Insideview

CAI and supply chain webinar

19 March, 2021

 

The ECCT arranged a webinar on the topic of the EU-China Comprehensive Agreement on Investment (CAI), decoupling global supply chains and the challenges facing European business in China. Read the full event report here.

The event featured guest speakers (via video conference call from Beijing) Bruno Weill, Chief Group Representative, BNP Paribas China and Jacob Gunter, Senior Policy and Communications Manager at the European Chamber of Commerce in China (EUCCC).

At the event, the guest speakers gave an overview of a report produced by the EUCCC and the Mercator Institute for China Studies (MERICS) titled “Decoupling: Severed Ties and Patchwork Globalisation”. The report examines the expected benefits and limitations of the CAI and gives views on how European companies operating in China will work to navigate the ongoing US-China trade tensions and increase the resilience of their supply chains globally.

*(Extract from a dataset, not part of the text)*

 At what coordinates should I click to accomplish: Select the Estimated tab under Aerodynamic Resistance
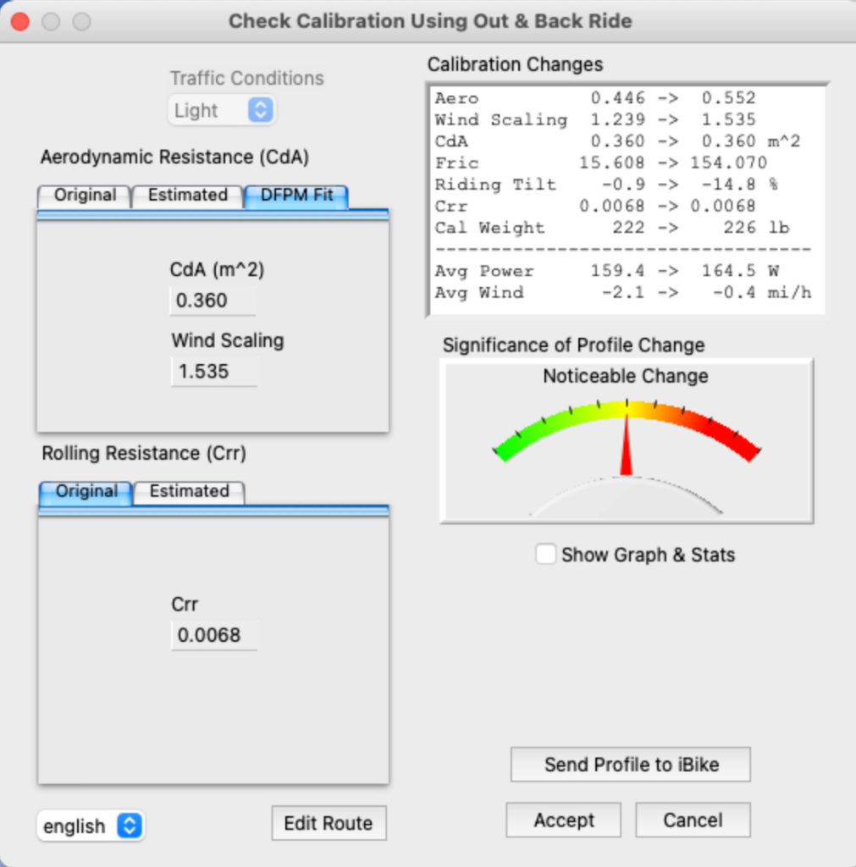[x=186, y=196]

EU trade representatives have said that the CAI will improve access in sectors like automotive, financial services, real estate, rental and leasing, and addresses issues such as labour rights, forced technology transfers and unfair competition, especially from Chinese state-owned enterprises. However, the decoupling report cautions that some crucial and structural issues are not addressed in the CAI, such as domestic procurement rules that discriminate against foreign investors or restrictions on cross border data flows. In addition, with regards to human rights and labour issues, the report says that China has so far only committed to “working towards” ratifying the missing International Labour Organization (ILO) conventions in the CAI. Besides the domestic structural issues, European businesses in China are concerned about being caught in the crossfire of US-China trade tensions and being forced to have to choose between doing business with China or the US and its allies.
 

According to the speakers, very few companies are thinking about leaving China altogether, but many are increasingly concerned about the growing complications and costs involved in doing business in China.

Competing data compliance regulations has created a challenge for global data systems, even for sectors not dealing with sensitive personal data. For example, companies involved in developing autonomous vehicles rely on a global database of tests from multiple locations and conditions in order to improve machine learning and algorithms to make autonomous driving safer and more efficient. If they are restricted by national data protection rules from sharing and analysing data on a global basis, their progress will be limited or at least slowed down. In addition, not being able to share information and consolidate data systems in fewer locations means having to invest much more to replicate the same systems in multiple countries, which raises the costs of IT systems.

It is hoped that the CAI will create an environment which makes investing easier but individual companies will have to consider whether it is worth increasing their bets in China or giving up the market.